→ Information provided:
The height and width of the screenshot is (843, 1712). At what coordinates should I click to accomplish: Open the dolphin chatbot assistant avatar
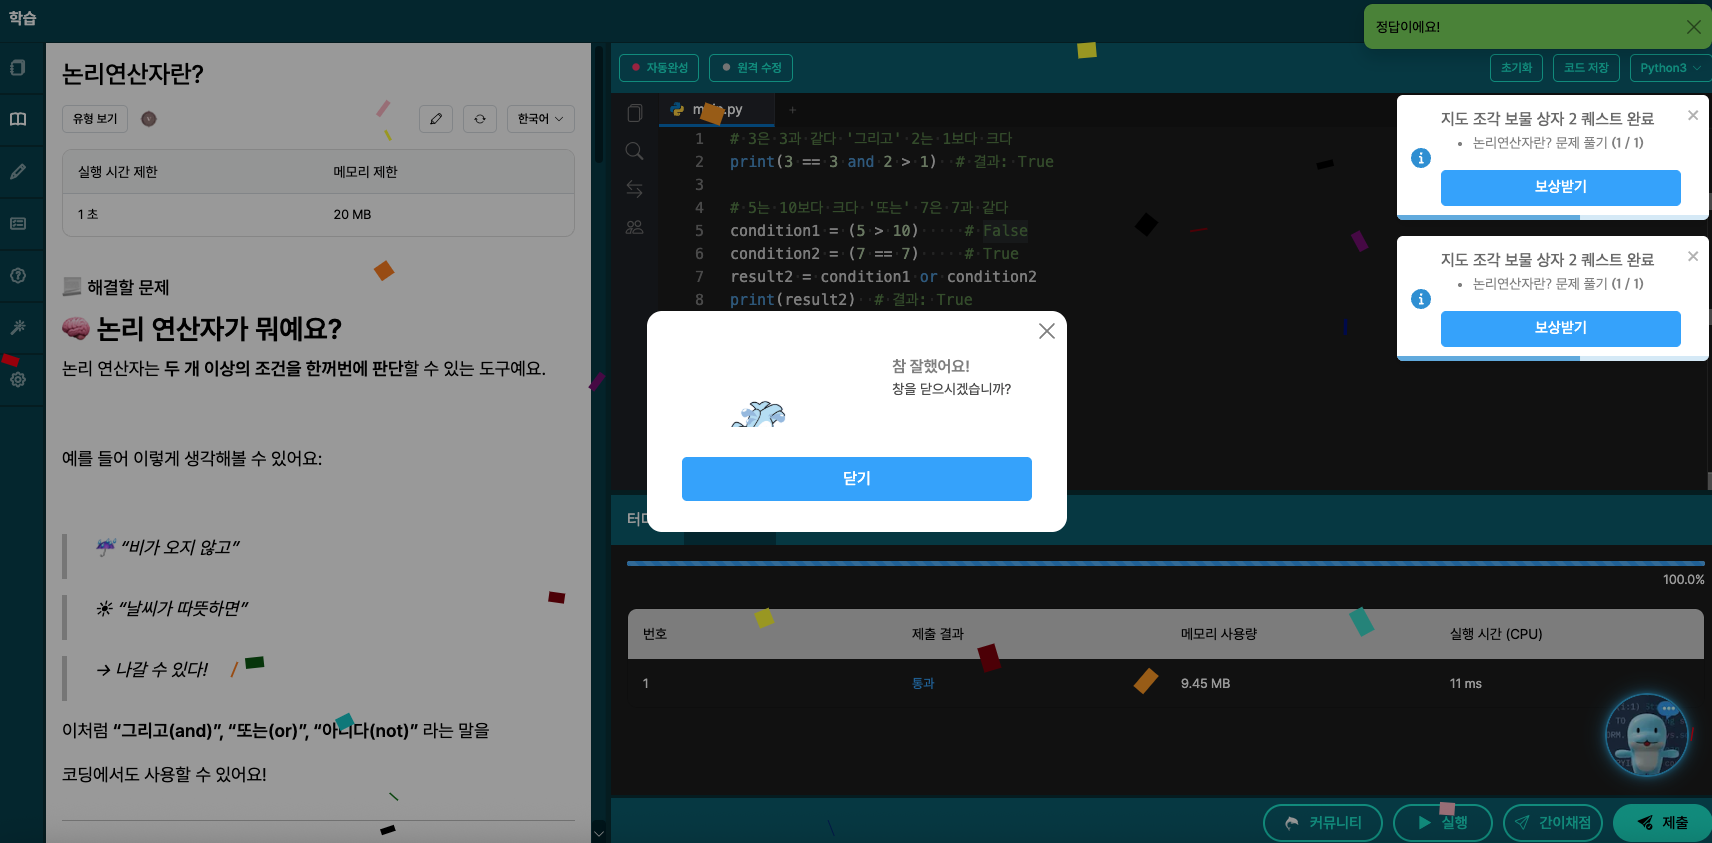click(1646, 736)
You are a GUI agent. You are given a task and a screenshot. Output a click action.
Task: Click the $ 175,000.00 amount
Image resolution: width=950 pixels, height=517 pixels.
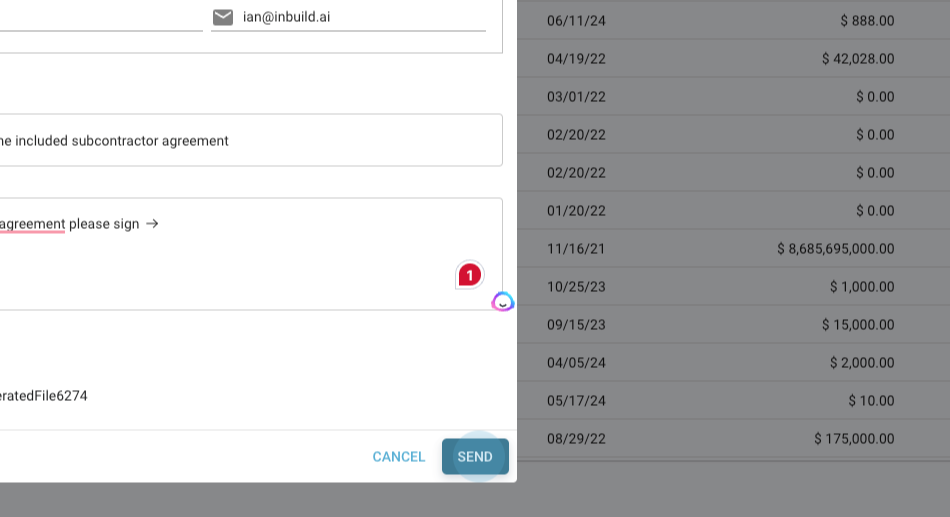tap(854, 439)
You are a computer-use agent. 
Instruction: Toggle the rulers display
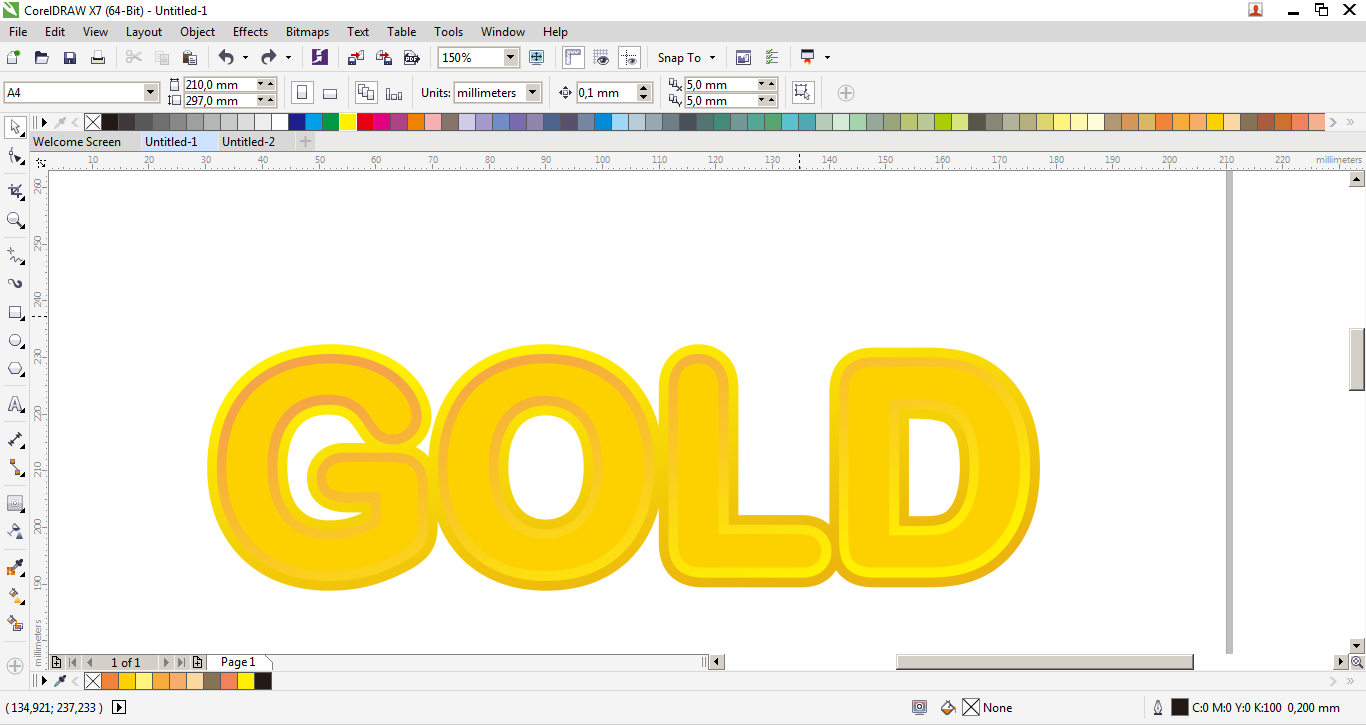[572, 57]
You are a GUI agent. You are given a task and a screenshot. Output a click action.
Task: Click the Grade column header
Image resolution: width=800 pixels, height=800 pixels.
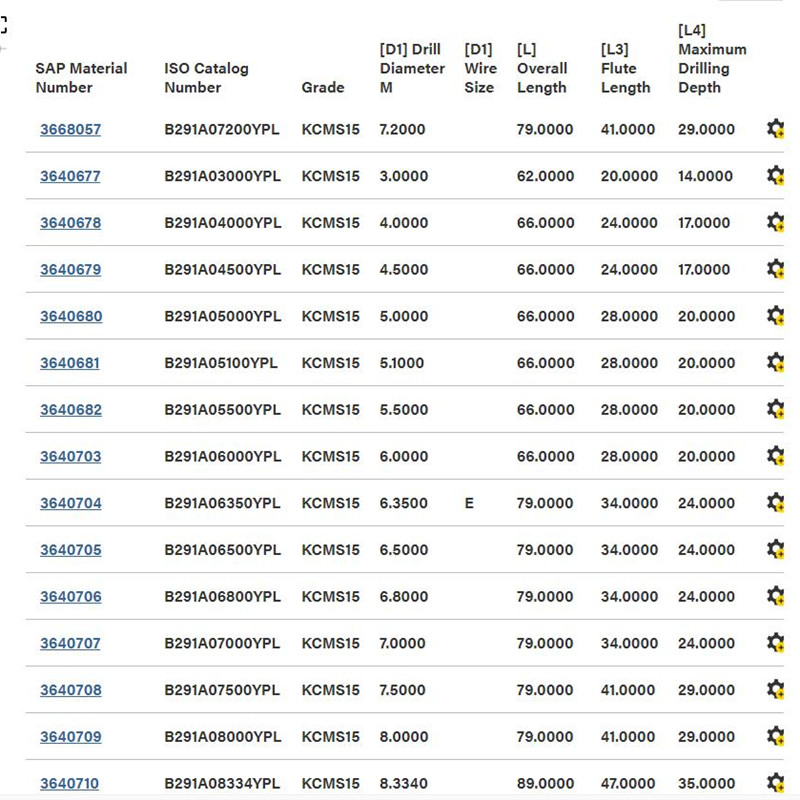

---

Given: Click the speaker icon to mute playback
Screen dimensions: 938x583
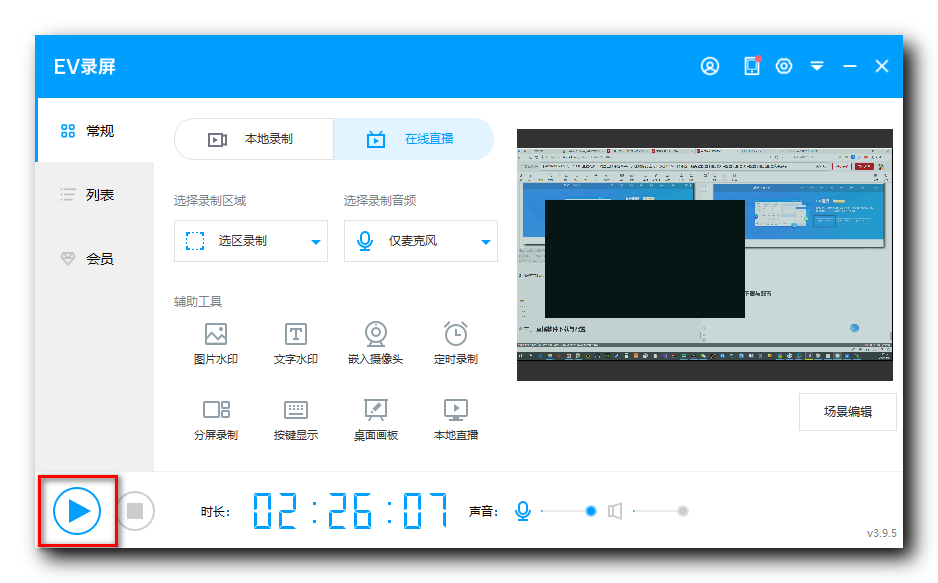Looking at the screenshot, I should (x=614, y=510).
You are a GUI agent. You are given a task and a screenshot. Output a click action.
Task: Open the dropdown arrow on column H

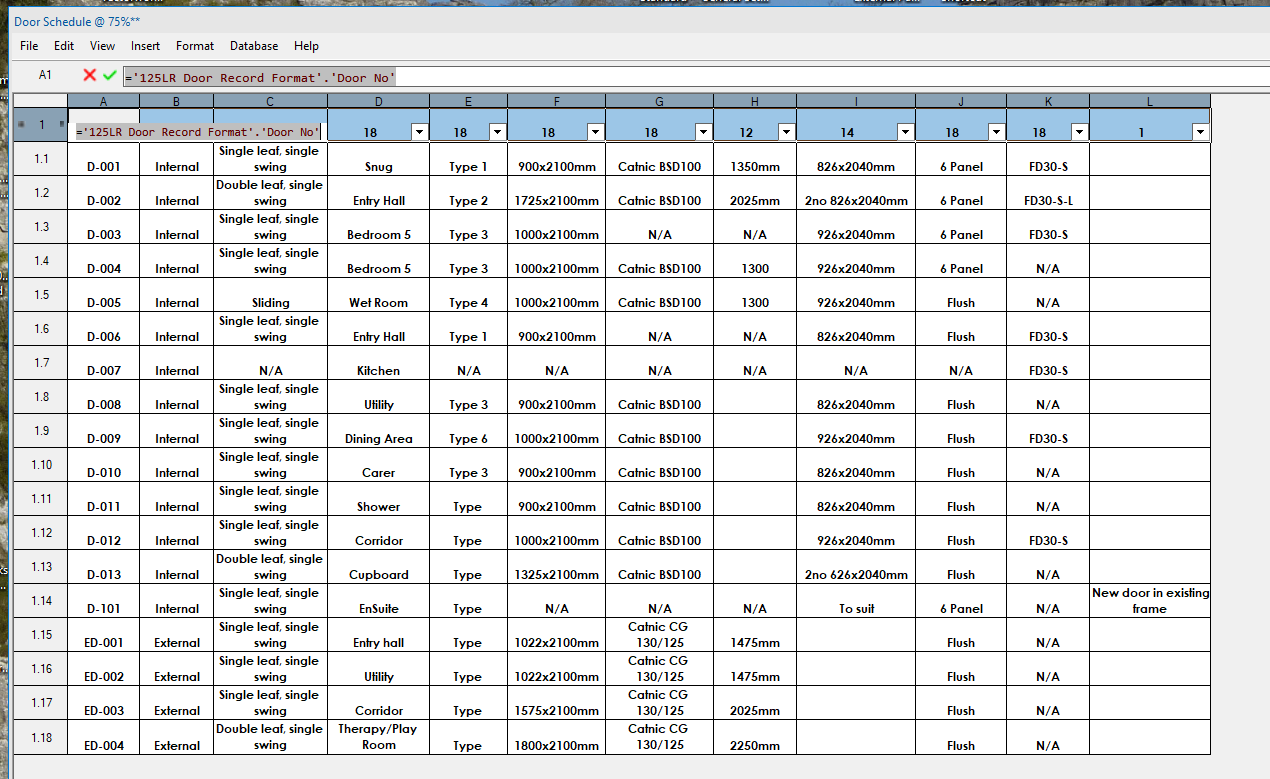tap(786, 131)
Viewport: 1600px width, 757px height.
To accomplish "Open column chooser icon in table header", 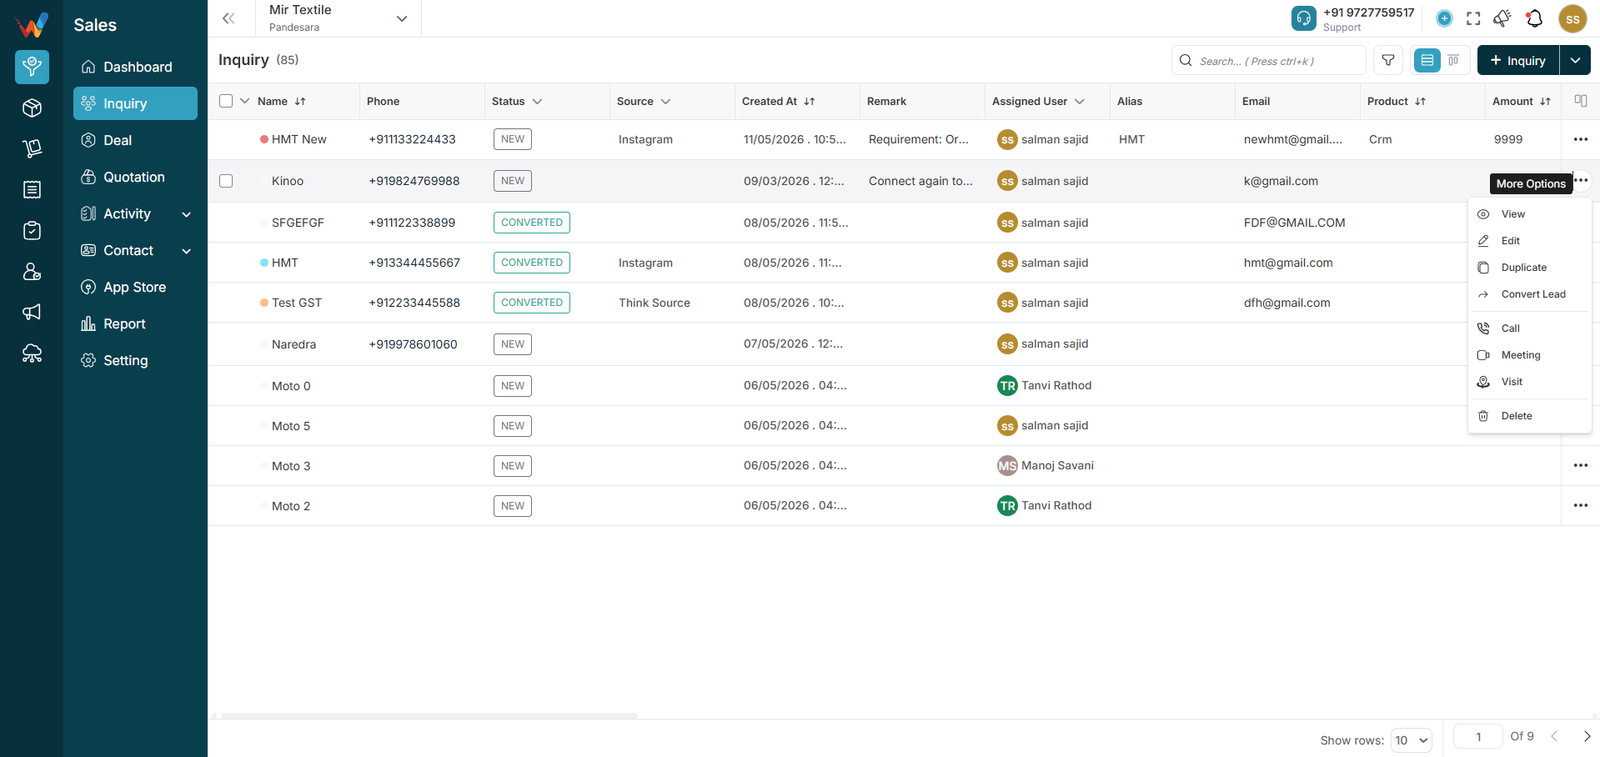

* * *

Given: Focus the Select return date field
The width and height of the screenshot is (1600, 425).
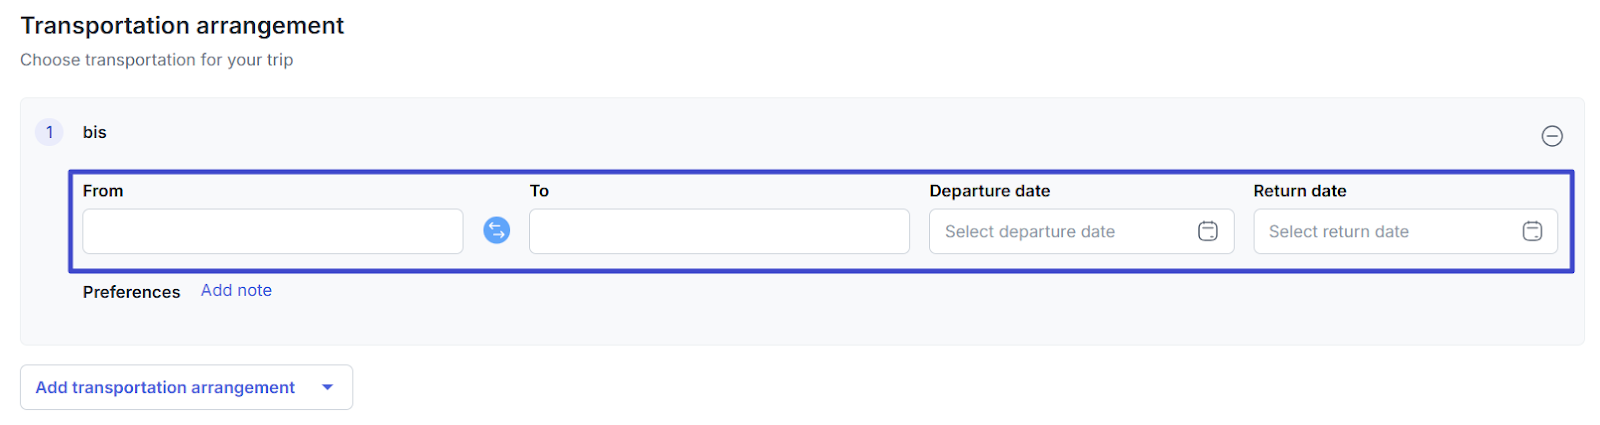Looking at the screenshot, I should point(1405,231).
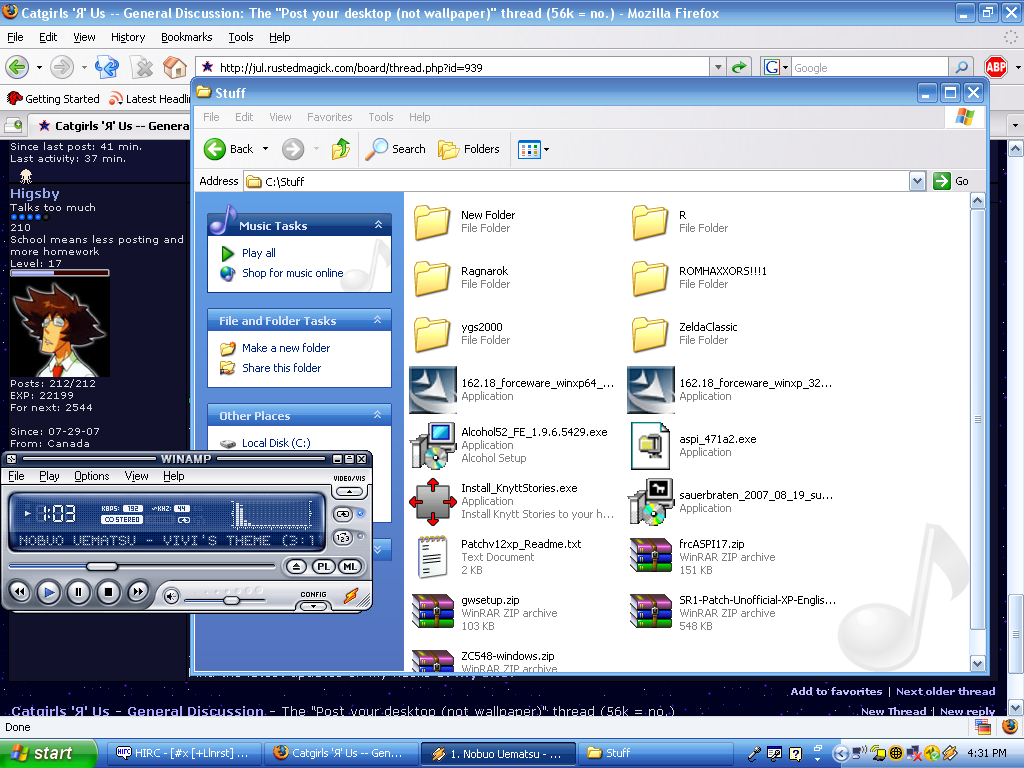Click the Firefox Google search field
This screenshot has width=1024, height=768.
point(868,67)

→ Exercise description: Quote the data above exactly from the line with "The height and" to the line with "Image resolution: width=800", both ends counted, and nothing else. Pictures don't go in.

→ Output for this task:
The height and width of the screenshot is (843, 1712). At what coordinates should I click to accomplish: Open the dolphin chatbot assistant avatar
click(1646, 736)
You are a GUI agent. You are given a task and a screenshot. Output a click action.
Task: Click the $ 175,000.00 amount
Image resolution: width=950 pixels, height=517 pixels.
tap(854, 439)
You are a computer-use agent. 
Instruction: Toggle the rulers display
[572, 57]
You are a GUI agent. You are given a task and a screenshot. Output a click action.
Task: Click the Grade column header
Image resolution: width=800 pixels, height=800 pixels.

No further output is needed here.